At that time, the country was emerging from a period of great economic crisis, in which Evo Morales (2006-2019) led the opposition.
Soldier Edwin Aquilar Vargas testified before the Florida courts that, at first, the military squad that entered Warisata did not fire because they did not have the order from their superior to do so.
But later, that order changed.
The members of the Army switched from non-lethal to lethal ammunition by order of Lieutenant Miranda, according to Aguilar. “From the moment we entered the town, [Miranda] “he ordered that we had to shoot anything that moved.”
According to Stephen Raber, Sánchez de Lozada’s lawyer, the compensation agreed upon now does not imply accepting responsibility for the deaths at the hands of the Armed Forces.
“There was never evidence that the president or his Defense Minister gave orders to the military to open fire or use lethal force against civilians,” he tells BBC Mundo. “Plaintiffs had the opportunity to present such evidence, but were unable to do so because no such evidence exists.”
Marlene’s mother, Etelvina Ramos, who was in the room when her daughter was shot, testified in court that while covering Marlene’s wound she saw a group of soldiers pass through the window. Therefore, without hesitation, Etelvina took refuge with her other children in a windowless ground floor room for fear of receiving another shot.
Rojas Mamani returned home thanks to a warning from a man, who told him that his wife was looking for him because the girl had been killed. “I scolded him. I felt angry with him when he told me. I thought he was joking, that he was playing a bad joke on me, I never thought it was real,” recalls the father.
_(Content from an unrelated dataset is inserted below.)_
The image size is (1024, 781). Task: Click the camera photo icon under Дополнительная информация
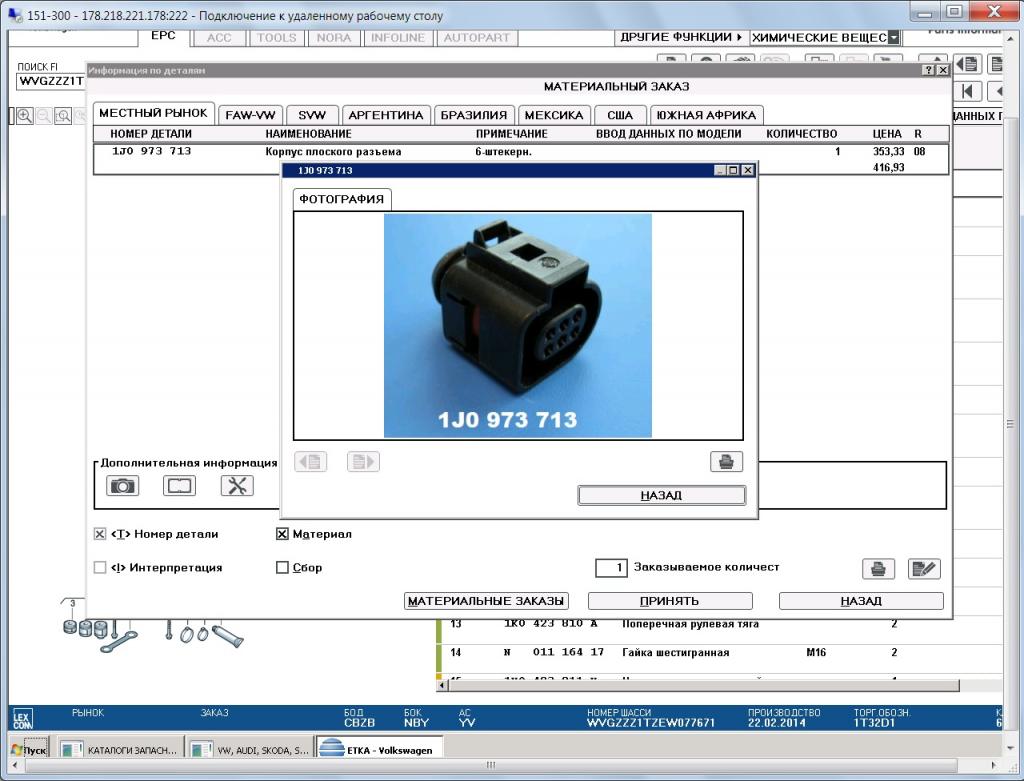coord(122,486)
When he returned he found Marlene lying on the floor, bathed in blood and lifeless.
The search for justice
At first, Marlene’s father thought of taking justice into his own hands, that is, confronting the military and asking for clarification of the facts. But her older brother prevented her from committing something reckless.
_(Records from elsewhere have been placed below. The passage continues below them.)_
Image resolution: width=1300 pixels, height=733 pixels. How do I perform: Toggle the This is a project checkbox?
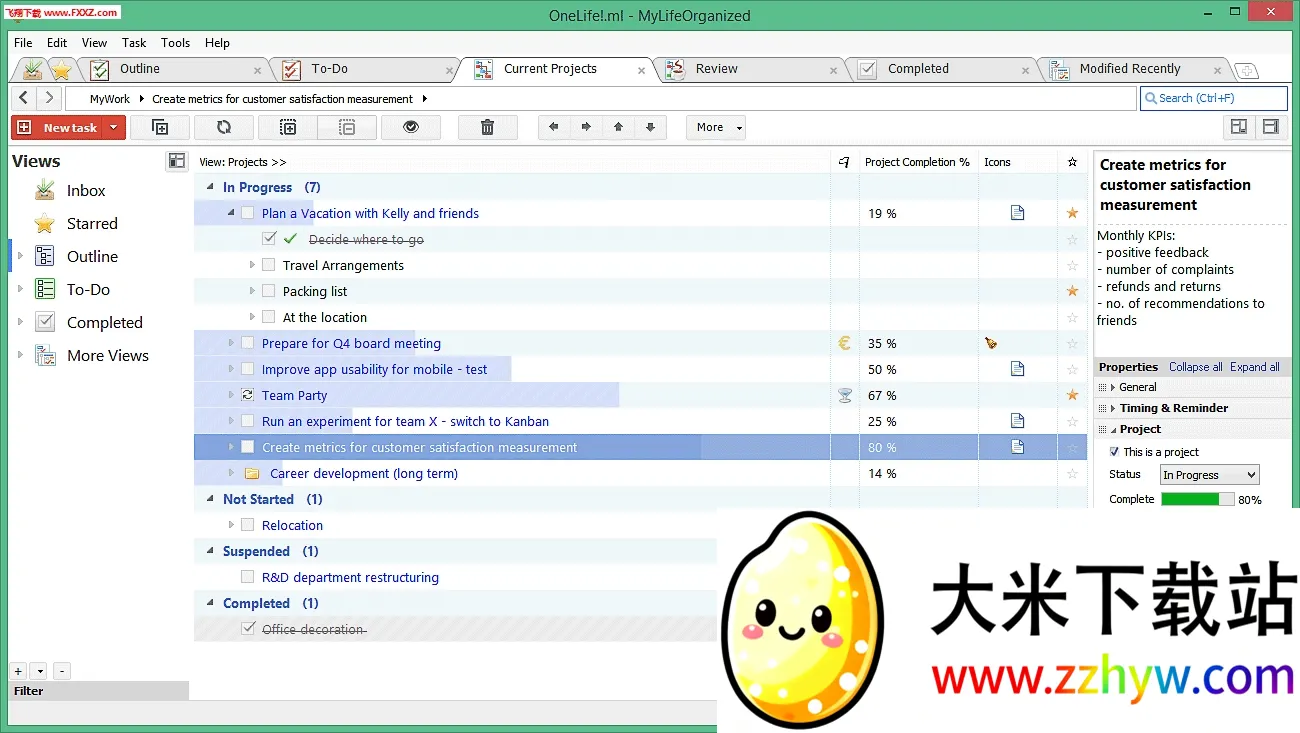point(1116,452)
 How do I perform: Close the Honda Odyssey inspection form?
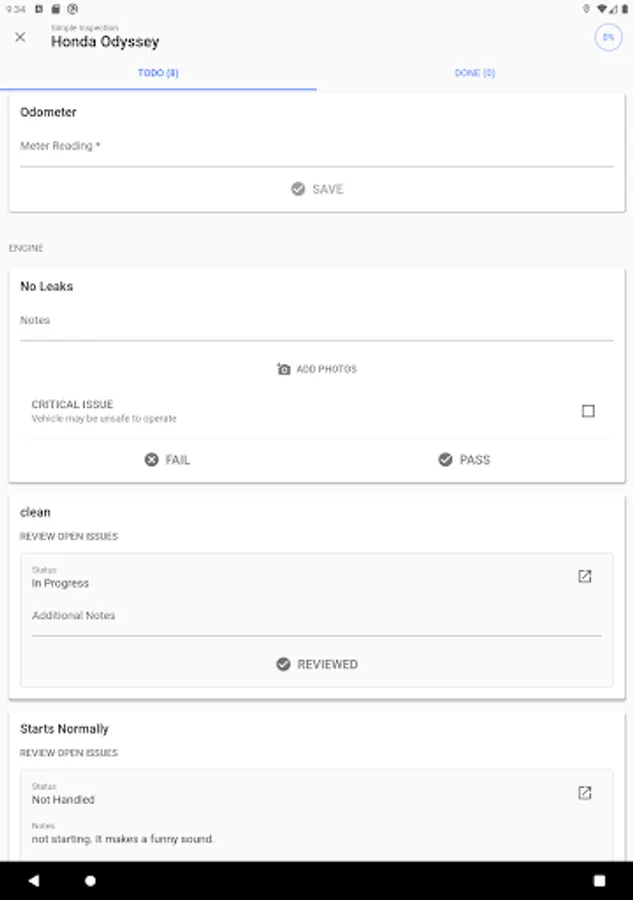coord(20,37)

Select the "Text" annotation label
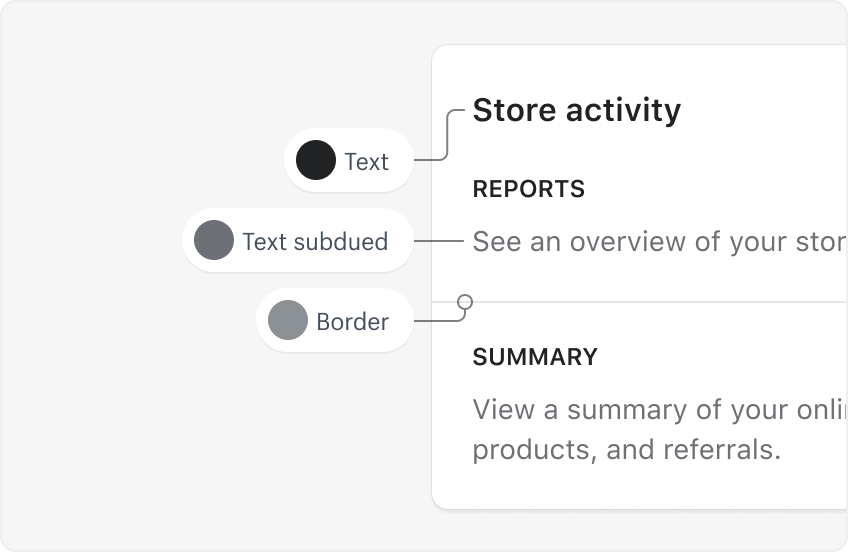point(366,161)
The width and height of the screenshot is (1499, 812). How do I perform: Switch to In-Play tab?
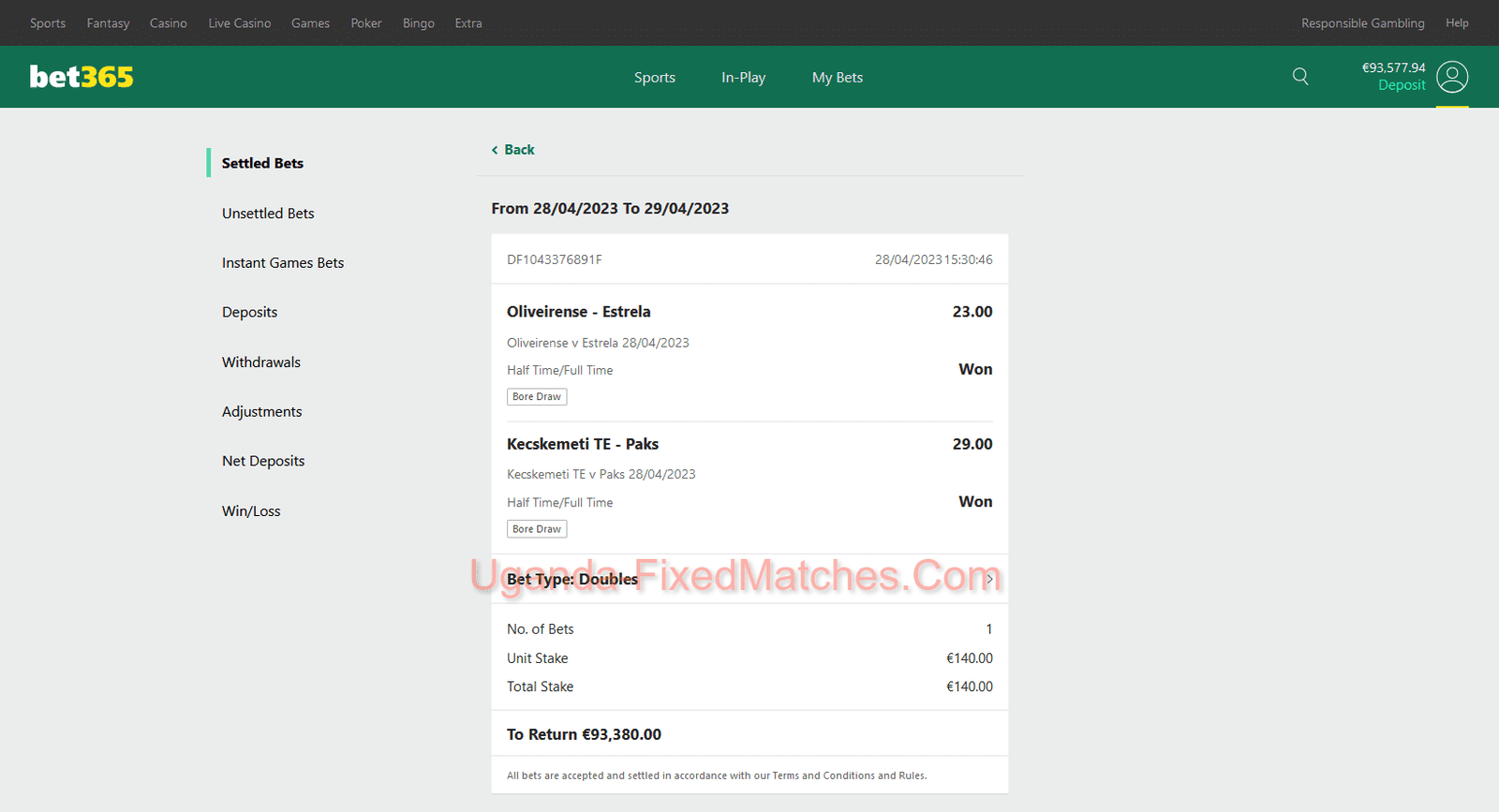(x=743, y=78)
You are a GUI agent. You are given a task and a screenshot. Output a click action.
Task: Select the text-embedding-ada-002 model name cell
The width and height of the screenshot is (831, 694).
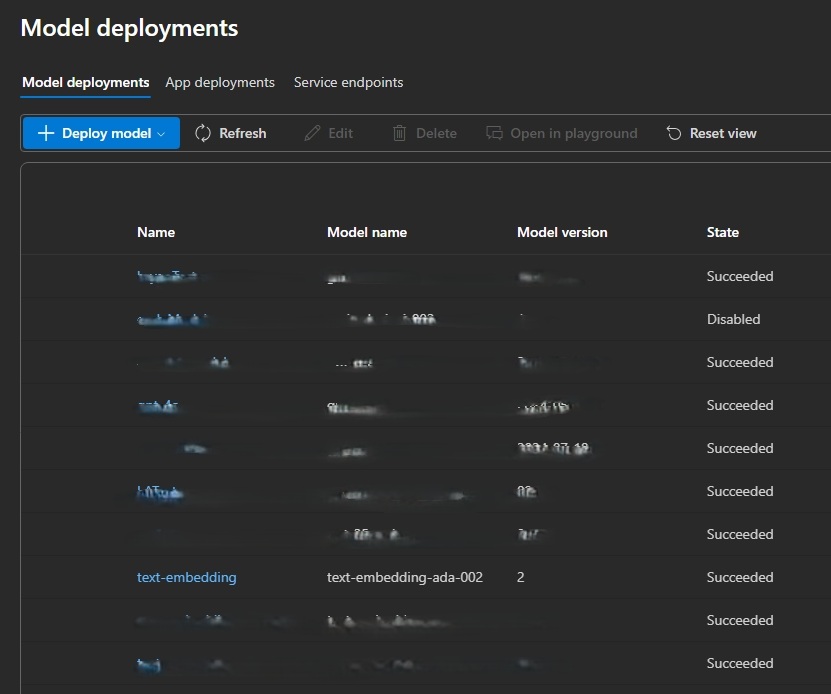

“They are armed, you have nothing, you won’t be able to do anything,” he stopped him with the words. “We have to protect and take care of ourselves, protect the blessed soul of the girl.”
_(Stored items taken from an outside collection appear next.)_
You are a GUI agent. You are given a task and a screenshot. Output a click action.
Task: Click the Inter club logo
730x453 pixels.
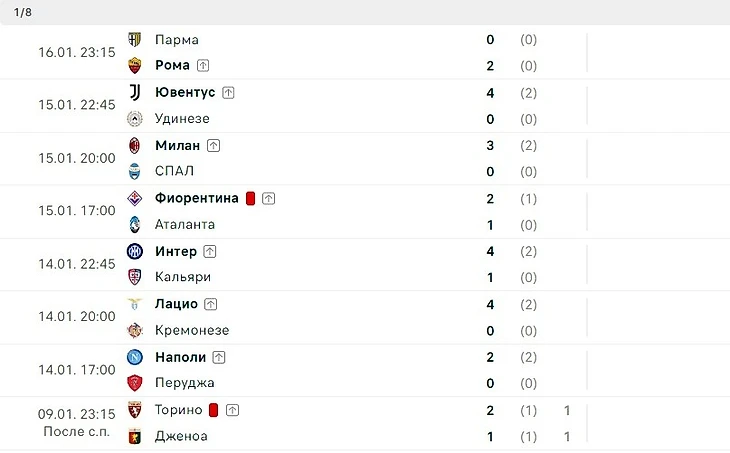pos(135,251)
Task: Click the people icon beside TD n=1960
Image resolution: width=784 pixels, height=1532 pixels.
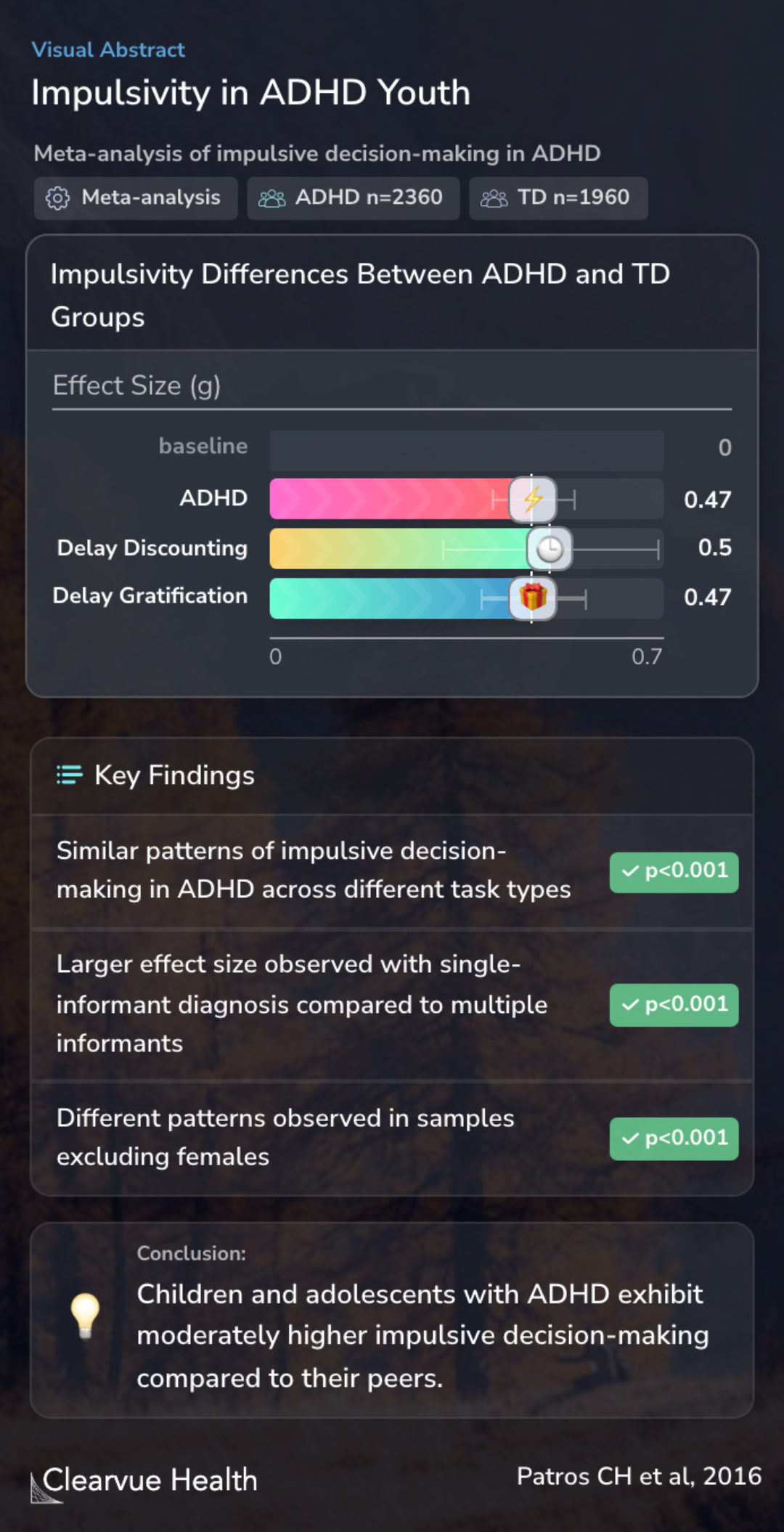Action: point(494,198)
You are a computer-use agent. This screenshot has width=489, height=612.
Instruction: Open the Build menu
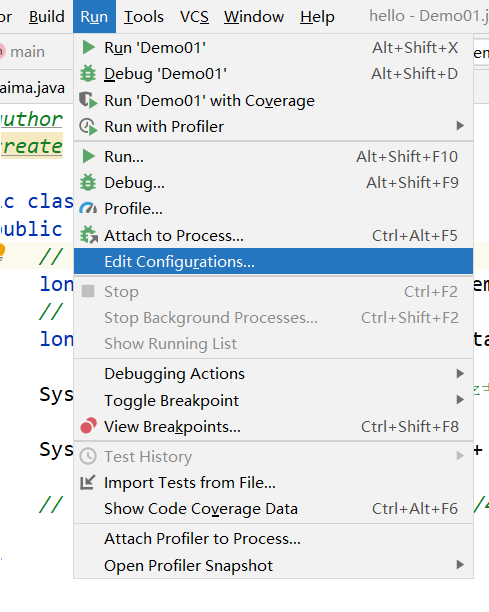coord(46,17)
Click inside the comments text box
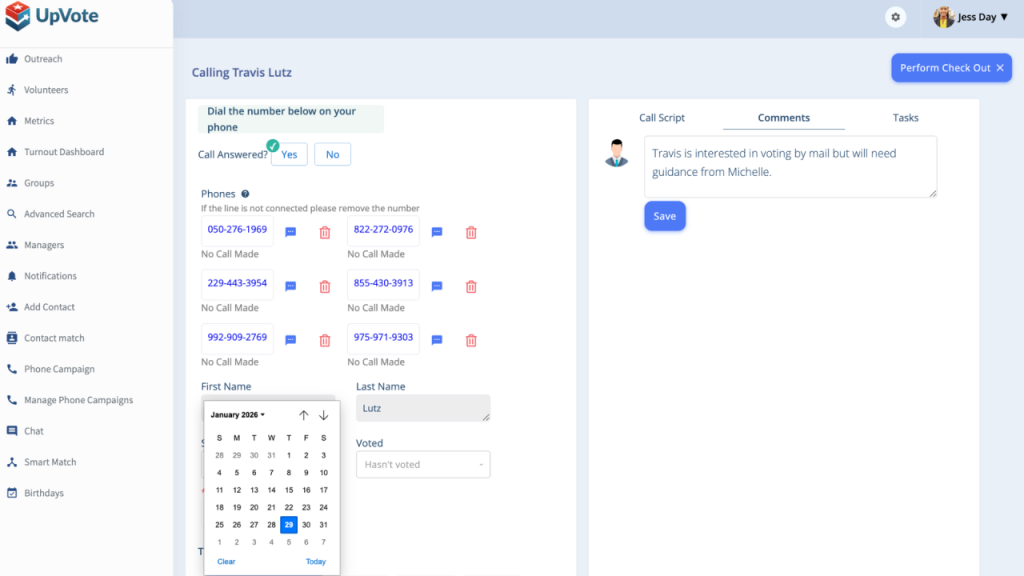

On the day of the funeral, Marlene’s family was accompanied by social organizations in the area. “They asked me not to disappoint the blood shed, to seek justice,” says the girl’s father.
And that is how a long judicial process began, full of obstacles, first in Bolivia and, since 2004, in the courts of Florida.
“At the beginning of this trial they told us that we could not do it because Goni is one of the most powerful people in Bolivia. But the victims have shown that no one is untouchable,” Thomas Becker, the family’s lawyer, tells BBC Mundo.
20 years after Marlene’s death, the girl’s parents along with the relatives of seven other victims agreed extrajudicially with the former president and the former Minister of Defense to resolve the legal dispute.
According to the joint statement of September 29, the parties reached a conciliation that grants the relatives of those murdered in Bolivia financial compensation for a secret amount and prohibits any new legal action for the events of September and October 2003. .
“The decision to reach an agreement does not mean that the defendants admit their responsibility for the events in question,” says Raber, lawyer for the former president and former minister, who clarifies that the parties are not authorized to speak about the resolution.
For Rojas Mamani, the agreement does not repair the loss of Marlene but it sets a precedent. “From now on, no president with the intention of massacring the Bolivian people will be saved by escaping to other countries. I bet that we Aymaras will have justice, and that is what happened.”